» **PROBLEM DETAILS**
Among the entries below, one stretch runs from the line that contains "Медицинские работники (508, 2409)" through the line that contains "Отдел клинического питания (311, 1481)". Repeat that stretch exactly, ends included, and only that.

» **LISTED ENTRIES**
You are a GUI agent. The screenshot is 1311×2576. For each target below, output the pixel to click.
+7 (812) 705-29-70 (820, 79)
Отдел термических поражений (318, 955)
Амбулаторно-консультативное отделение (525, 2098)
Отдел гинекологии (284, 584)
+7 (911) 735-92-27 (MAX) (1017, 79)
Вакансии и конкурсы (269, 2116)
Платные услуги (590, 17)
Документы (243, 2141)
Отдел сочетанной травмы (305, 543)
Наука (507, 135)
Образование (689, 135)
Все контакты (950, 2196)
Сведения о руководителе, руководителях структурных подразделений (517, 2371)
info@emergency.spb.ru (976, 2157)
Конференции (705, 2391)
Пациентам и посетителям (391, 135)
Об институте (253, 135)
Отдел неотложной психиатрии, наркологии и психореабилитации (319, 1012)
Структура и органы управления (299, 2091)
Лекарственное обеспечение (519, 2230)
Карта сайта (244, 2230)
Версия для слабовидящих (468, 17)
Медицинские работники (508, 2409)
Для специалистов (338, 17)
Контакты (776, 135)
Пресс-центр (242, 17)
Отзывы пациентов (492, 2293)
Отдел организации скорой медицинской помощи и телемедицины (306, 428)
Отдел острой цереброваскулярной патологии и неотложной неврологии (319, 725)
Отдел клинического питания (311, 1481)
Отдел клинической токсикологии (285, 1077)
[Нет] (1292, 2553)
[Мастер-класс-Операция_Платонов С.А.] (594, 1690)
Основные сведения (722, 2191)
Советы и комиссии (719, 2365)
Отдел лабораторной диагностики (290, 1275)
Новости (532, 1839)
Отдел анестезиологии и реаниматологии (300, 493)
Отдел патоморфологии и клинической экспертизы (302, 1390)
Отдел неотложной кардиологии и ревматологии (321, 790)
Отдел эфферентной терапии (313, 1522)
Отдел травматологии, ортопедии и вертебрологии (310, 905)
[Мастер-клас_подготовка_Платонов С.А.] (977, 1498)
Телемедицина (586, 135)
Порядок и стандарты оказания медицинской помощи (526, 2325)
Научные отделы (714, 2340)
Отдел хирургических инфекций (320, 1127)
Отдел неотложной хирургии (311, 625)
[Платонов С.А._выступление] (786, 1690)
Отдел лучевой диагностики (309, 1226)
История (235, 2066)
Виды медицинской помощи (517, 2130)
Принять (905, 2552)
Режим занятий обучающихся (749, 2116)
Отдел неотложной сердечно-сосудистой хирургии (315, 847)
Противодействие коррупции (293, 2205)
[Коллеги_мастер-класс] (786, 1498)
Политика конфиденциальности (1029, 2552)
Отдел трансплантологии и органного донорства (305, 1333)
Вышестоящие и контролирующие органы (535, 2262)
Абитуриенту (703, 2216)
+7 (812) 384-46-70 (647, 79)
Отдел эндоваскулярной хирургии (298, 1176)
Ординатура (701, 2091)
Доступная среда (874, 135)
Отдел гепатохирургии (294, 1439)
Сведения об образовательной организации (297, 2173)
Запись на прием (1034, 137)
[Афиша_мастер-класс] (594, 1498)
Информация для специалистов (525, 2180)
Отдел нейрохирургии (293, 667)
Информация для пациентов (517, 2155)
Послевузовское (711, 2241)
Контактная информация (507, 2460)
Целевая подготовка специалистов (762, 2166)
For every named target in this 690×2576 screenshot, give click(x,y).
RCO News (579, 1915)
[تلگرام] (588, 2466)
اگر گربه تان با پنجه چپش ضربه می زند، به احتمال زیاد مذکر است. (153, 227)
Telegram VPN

» **OUTPUT BELOW**
Медицинские работники (508, 2409)
Для специалистов (338, 17)
Контакты (776, 135)
Пресс-центр (242, 17)
Отзывы пациентов (492, 2293)
Отдел организации скорой медицинской помощи и телемедицины (306, 428)
Отдел острой цереброваскулярной патологии и неотложной неврологии (319, 725)
Отдел клинического питания (311, 1481)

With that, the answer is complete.